In “Let’s Become Fungal, Mycelium Teaching and the Arts” Yasmine Ostendorf Rodriguez articulates a view of the world as shimmering and full of spores. Potential all around us - any set of ideal conditions or relationships might grow into a beautiful interconnected web of life, and bring forth a mushroom, which nourishes many. Is that a kind of server?

Title Extending the Carrier Bag Metaphor asks what infrastructure holds the seeds of community; includes photos of an Anasazi granary, Egyptian granaries, and a Chinese tea house, with icons representing different community gatherings.

What kind of infrastructure holds the seeds of community?

If the carrier bag is how an individual carries seeds to share with community, what is the community meeting spot? What kind of infrastructure can we look at to understand the impulse to gather resources in a single shared space?

Extending the metaphor of the carrier bag and all the seeds and foods it holds, might we think of granaries? And places where food and beverage are shared? A barter market, a restaurant… What space becomes available when there is a common gathering point, when labor is reduced through collective efforts, through physical supports for inter/dependences?

Musings from Mar 9 2024:

A conversation about community organizing in the liminal space after Exploring the Mycoverse, a bimonthly myco-culture club, with my good friend and organizer Aaron, leads us down the path of conversation towards notions of Third Places. Especially in regard to how they were deliberately hamstrung in response to the Civil Rights Movement (Linked: Isabella Segalovich has a great short form history of this). Where people hang out aimlessly, with no pressure to produce or spend, is where a deeper community forms, with much less effort by community organizers, and it's then much easier for that community to organize around their needs - frequent visitors to such spaces are far more in-the-know about the state of the community and what issues affect them, and energy that would be spent just getting everyone on the same page and in the same place can be better utilized for strategic planning and actions. With the loss of third places and the illegalization of loitering and the beuracratization and regulation of large communal gatherings, there's no longer default placse for people to just hang out and organically form community and organize together. Not as much, at least, and not in the physical realm, where it’s often financially impossible to hold a space that is not centered around productivity or is not otherwise vulnerable to disruption by atagonistic interests. Where then, do people spend their aimless time? Everyone loiters online, these days, on social media. The aimless moments of the day, where you might once have wandered to the local barbershop or hung out in the park after sunset, are replaced with the chance encounters online. The result is that there is an analogue to the communal gathering space where people are free to talk about their experiences and organize collective care - and hence why online organizing has revitalized some social movements! But of course, we must consider all the vulnerabilities of relying on spaces curated by the oligarchs of the attention economy, with all the algorithmic interference and collaboration with state actors and hegemonic interests. Plenty of discourse around this in regards to TikTok ban…

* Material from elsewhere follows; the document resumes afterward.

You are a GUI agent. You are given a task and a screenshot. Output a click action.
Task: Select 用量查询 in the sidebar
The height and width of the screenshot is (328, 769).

Is decentralized social media the answer The barriers to entry and slightly steeper learning curve seem to slowly be smoothing out, but at the same time players like Meta are making moves to plug into the federated ecosystems. What will this bring? The shape of the structures feels more akin to an ecosystem, many gathering points sharing many kinds of resources, in many different places, but still interconnected. Something about it doesn’t quite feel like home yet. Familiarity with the platform? Is it a sense of the embodied care that exists in the UI?

What is it about the dumplings you’ve eaten your whole life from the stall on the corner that signal to you that you’ve returned to a home that you only visit every couple years, one that is situated in one of the most rapidly changing cities in the world? Constancy, familiarity, habit… hard things to transform, hard to adjust, how does one grieve a shifting world when their senses are constantly on the verge of burnout from a near-constant barrage of information?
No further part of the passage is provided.